His face disappeared again. John and I exchanged glances. He smiled a little, shrugged his shoulders, and I took off my shoe and put the third piece of paper in the heel. It began to feel stuffed, and the lace spread a little wider than that on the other foot.
Then we knocked on the door, and heard the key grate in the lock, and our prison was opened. I closed the door behind us, and noticed that there was no guard on the stairs below except the man who preceded us. Above, I heard the scrape of a boot, and knew that there was a guard outside the door of the man with the polished finger nails. He had a chance, then, to get out, by dropping down to our bed, which would dull the sound of his fall, and the door of our room was not locked now.
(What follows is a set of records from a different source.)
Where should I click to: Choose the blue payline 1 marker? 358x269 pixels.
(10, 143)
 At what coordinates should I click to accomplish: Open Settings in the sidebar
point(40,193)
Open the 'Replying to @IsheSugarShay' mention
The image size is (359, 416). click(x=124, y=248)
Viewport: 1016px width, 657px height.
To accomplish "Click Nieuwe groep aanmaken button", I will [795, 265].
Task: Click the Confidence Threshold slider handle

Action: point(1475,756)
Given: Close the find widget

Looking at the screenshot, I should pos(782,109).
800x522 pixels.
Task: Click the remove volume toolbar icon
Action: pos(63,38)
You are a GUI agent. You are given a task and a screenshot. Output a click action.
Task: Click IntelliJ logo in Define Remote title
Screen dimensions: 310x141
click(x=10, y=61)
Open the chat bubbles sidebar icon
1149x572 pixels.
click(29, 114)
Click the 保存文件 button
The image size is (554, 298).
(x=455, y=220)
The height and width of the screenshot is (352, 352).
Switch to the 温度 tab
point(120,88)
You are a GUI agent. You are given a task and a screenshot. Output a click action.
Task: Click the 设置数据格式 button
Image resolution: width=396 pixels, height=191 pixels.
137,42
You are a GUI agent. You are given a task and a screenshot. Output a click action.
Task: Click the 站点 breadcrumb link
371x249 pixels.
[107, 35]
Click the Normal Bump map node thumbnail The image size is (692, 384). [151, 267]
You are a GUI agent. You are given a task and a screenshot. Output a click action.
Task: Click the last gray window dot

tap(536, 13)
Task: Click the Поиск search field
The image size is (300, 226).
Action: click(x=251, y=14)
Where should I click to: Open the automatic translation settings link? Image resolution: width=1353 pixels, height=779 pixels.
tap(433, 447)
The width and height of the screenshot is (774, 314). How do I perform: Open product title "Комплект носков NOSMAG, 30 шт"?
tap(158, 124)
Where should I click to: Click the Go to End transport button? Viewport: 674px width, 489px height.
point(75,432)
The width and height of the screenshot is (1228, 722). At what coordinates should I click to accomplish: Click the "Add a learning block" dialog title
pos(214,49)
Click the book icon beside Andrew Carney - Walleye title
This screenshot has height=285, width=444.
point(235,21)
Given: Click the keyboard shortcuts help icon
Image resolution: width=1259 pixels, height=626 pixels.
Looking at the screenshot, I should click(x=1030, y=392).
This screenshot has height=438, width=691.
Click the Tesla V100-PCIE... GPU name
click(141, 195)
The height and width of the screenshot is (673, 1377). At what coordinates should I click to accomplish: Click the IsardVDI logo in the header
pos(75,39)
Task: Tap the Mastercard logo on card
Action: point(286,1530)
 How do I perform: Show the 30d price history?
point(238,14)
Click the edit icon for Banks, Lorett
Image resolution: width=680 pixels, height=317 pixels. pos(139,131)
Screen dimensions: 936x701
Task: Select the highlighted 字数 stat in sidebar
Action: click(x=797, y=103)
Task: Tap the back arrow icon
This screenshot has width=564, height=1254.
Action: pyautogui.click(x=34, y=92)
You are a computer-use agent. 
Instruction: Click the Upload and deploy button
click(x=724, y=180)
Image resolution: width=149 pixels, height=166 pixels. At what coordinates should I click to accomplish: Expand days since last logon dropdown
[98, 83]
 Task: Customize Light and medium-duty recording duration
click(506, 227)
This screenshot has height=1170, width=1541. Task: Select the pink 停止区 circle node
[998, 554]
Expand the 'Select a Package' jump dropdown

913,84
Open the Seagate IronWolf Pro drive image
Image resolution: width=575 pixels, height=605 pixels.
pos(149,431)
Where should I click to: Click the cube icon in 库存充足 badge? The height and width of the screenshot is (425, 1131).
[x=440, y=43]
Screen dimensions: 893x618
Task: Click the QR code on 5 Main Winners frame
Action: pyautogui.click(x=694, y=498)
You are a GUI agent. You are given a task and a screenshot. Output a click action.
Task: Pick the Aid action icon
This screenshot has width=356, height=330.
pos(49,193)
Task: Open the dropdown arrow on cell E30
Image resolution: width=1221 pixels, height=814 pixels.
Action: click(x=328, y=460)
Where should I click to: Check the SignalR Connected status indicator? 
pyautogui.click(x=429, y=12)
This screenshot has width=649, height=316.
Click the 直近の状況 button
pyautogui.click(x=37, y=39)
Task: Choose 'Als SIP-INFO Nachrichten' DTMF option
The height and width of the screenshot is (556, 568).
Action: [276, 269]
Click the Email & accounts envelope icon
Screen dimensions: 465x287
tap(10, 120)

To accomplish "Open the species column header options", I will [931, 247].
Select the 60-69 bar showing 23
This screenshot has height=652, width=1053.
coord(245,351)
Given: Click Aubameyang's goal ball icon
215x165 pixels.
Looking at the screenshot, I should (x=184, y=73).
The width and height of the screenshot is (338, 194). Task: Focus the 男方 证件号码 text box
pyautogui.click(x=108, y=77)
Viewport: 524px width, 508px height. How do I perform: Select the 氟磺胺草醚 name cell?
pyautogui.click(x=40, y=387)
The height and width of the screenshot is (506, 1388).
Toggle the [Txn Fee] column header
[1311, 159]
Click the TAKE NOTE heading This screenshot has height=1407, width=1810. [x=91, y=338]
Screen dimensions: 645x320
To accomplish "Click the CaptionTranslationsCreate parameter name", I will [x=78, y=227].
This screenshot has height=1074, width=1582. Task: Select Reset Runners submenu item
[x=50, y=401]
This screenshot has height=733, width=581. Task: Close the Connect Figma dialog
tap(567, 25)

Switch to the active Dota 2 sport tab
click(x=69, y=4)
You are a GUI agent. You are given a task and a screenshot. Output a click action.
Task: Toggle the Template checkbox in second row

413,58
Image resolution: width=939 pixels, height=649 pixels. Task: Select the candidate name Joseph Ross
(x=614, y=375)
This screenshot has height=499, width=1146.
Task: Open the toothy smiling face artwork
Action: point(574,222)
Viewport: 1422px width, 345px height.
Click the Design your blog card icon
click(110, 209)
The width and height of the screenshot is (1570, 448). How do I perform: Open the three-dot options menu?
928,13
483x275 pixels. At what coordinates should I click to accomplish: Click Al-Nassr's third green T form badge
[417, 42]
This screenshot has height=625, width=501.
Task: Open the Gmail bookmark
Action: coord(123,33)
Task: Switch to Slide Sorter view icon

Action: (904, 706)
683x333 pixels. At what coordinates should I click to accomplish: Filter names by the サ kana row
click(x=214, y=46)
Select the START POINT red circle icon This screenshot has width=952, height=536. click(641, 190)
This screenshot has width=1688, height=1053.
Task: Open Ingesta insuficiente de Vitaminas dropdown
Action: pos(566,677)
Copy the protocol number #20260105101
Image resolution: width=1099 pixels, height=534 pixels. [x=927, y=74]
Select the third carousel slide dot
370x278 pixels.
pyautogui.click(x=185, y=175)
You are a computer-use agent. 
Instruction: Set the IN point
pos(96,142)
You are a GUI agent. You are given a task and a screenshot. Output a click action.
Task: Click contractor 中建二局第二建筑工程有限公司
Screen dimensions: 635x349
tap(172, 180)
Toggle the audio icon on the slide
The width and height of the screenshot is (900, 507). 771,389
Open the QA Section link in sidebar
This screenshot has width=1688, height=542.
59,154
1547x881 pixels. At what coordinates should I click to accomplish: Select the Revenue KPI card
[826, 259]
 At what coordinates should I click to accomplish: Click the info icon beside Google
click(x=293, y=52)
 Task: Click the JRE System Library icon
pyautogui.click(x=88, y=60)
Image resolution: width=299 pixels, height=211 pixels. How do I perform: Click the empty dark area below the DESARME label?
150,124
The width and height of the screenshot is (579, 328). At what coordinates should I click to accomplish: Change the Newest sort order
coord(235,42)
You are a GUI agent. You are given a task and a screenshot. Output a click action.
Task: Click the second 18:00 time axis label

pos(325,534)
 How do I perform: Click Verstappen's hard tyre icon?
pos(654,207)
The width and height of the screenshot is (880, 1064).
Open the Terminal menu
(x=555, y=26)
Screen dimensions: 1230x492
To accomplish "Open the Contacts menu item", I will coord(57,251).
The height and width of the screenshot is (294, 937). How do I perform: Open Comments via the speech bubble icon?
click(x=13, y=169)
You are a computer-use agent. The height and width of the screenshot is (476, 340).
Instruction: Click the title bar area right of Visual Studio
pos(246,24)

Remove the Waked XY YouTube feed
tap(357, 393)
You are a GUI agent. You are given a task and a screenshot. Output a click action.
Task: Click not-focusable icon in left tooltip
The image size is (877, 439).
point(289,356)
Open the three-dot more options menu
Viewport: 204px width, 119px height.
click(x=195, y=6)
We were bowed through the door of a large dining room, and John said “Oh” appreciatively, as he saw it. Like the whole house, the walls and woodwork were white, with heavy wrought iron hardware of intricate patterns showing smartly black against it. The furniture was polished or painted with scenes and portraits, or covered with colored leather or vivid brocades. It was fresh and bright, and I liked it. John spoke in praise of it. “My God,” he said, “it would be priceless in New York. The decorators would go mad with excitement.” He leaned down to examine a series of tiny brilliant medallions painted on the top of a chest. “But what a crime it would be to move it,” he said. “Here it is perfect, with the mountains outside as a complement.”
“It’ll make a pleasant memory,” I said. “I’m getting pretty fond of home, suddenly. It was nice and comfortable there.”
“Yes,” John said. “Yes, I suppose so.” But he didn’t sound as though he meant it entirely. He was absorbed in studying the lovely old furniture.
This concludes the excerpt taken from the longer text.